Invito all'incontro dibattito del 14 ottobre contro lo Sblocca-Italia


Si inizia a fare sul serio. Sarà una lunga settimana di mobilitazioni, quella tra il 13 e il 16 ottobre, contro il famigerato decreto Sblocca-Italia, figlio legittimo del partito del cemento e delle lobbies del petrolio e degli inceneritori.
Un via libera alla distruzione di ciò che rimane dei territori italiani, tra trivelle e betoniere senza più ostacoli, osteggiato dal primo momento da centinaia di sigle associative e comuni cittadini del nostro Paese, ancora liberi dall’incantesimo renziano.

 

Save the date. Martedì 14 ottobre presso l’hotel Nazionale di Piazza Montecitorio decine di associazioni ambientaliste si incontrano per confrontarsi ribadendo dubbi e contestazioni rispetto al decreto cosiddetto Sblocca-Italia, che mira a rimuovere ogni possibile opposizione a quelle opere considerate prioritarie da padroni del vapore e amici degli amici. Il Paese non è contemplato. Vedremo.

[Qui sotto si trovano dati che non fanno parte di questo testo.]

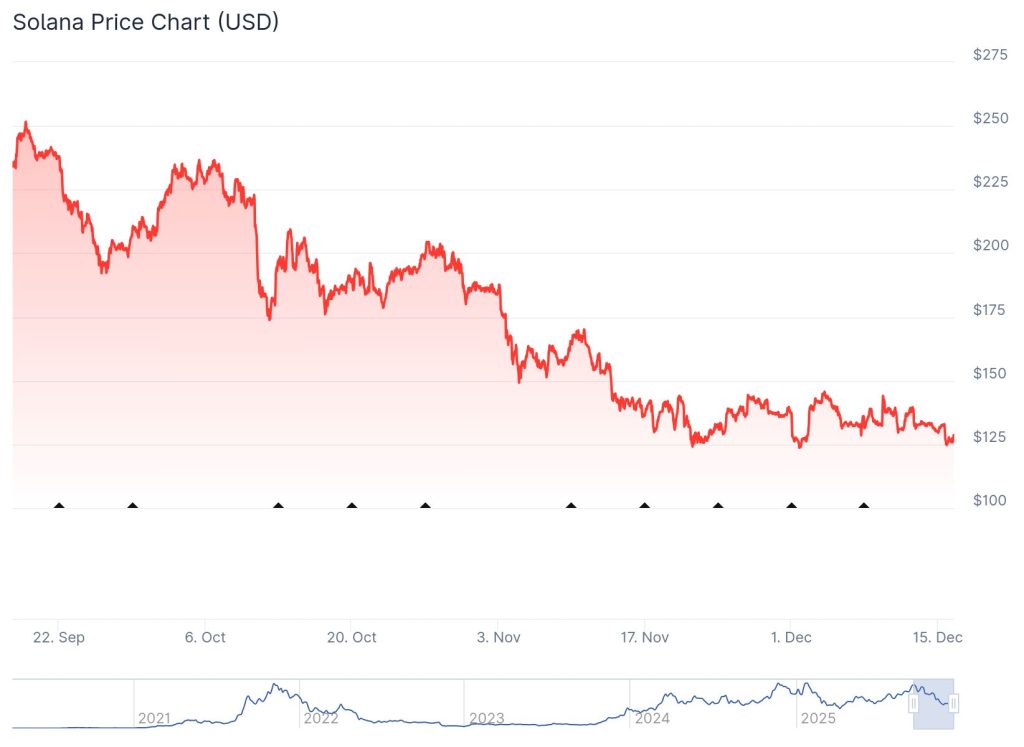Click the right handle of the range navigator
This screenshot has width=1024, height=747.
click(x=954, y=704)
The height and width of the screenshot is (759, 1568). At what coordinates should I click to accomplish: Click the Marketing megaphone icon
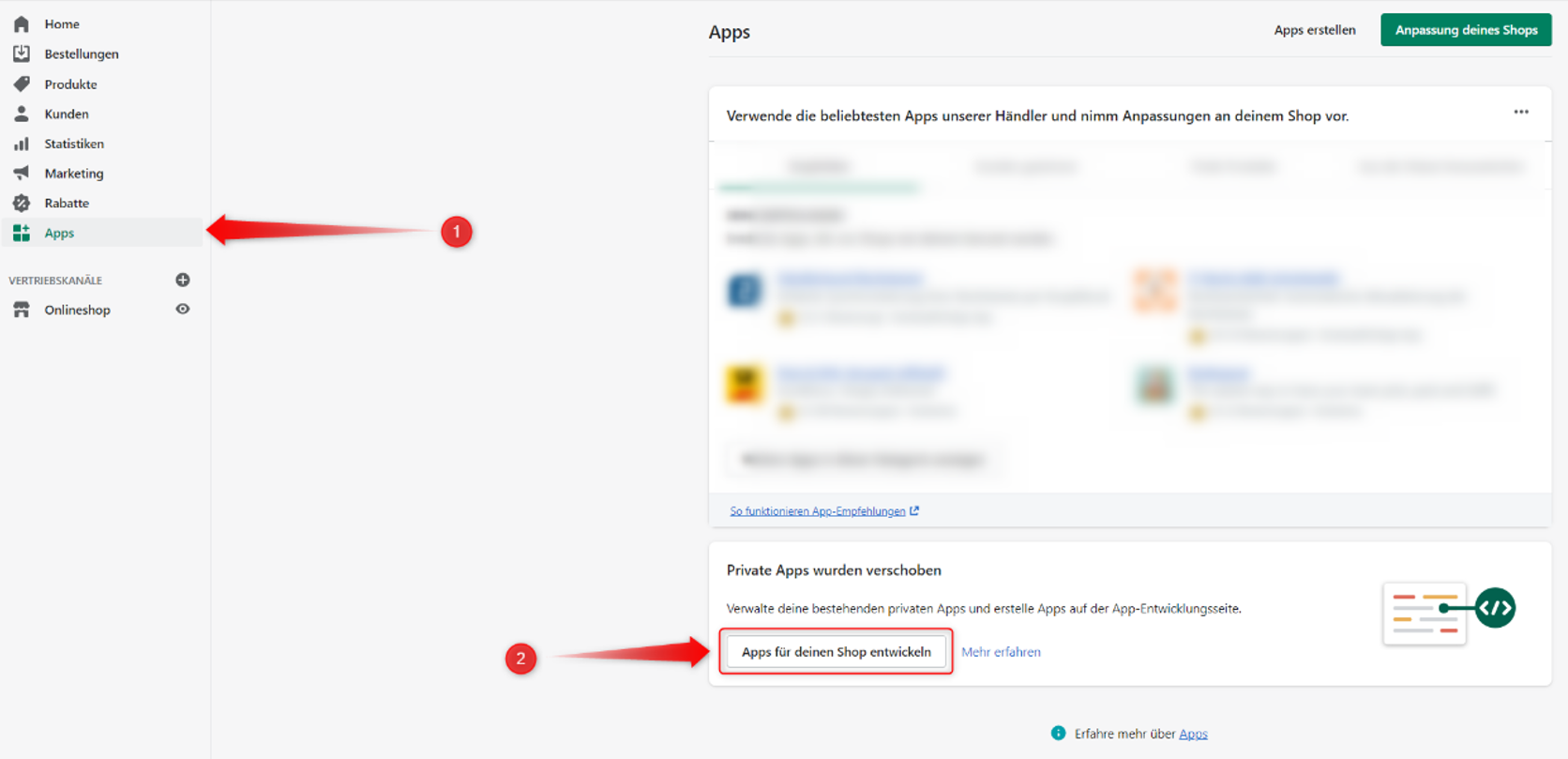(x=22, y=174)
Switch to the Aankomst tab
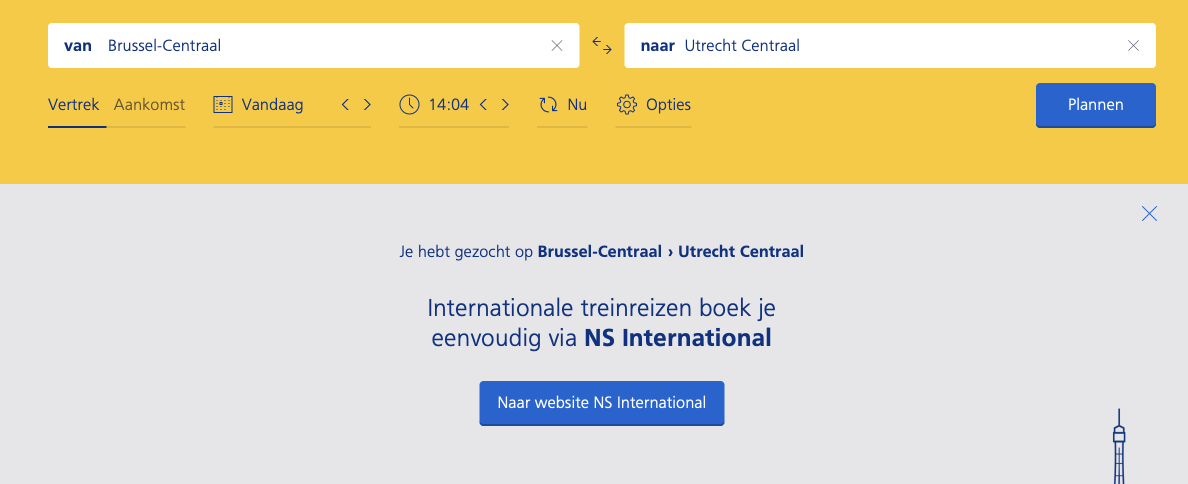The image size is (1188, 484). [149, 105]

Nei due giorni successivi, mercoledì 15 e giovedì 16 ottobre, sempre di fronte al Parlamento e sempre contro il noto decreto del Governo Renzi, in concomitanza con la discussione alla Camera per la sua conversione in legge, si tiene un sit a cui partecipano oltre 130 tra comitati, organizzazioni sociali, associazioni e reti territoriali e nazionali.

Tutte realtà attive da tempo sui temi legati a estrazioni petrolifere, infrastrutture energetiche, grandi opere, acqua e servizi pubblici locali, gestione dei rifiuti, bonifiche, salute e ambiente. Tutti in piazza a Roma per ribadire che Renzi non è il padrone d’Italia e che i cittadini non vogliona lasciare mano libera ai potentati per la devastazione finale di ciò che resta dell’Italia.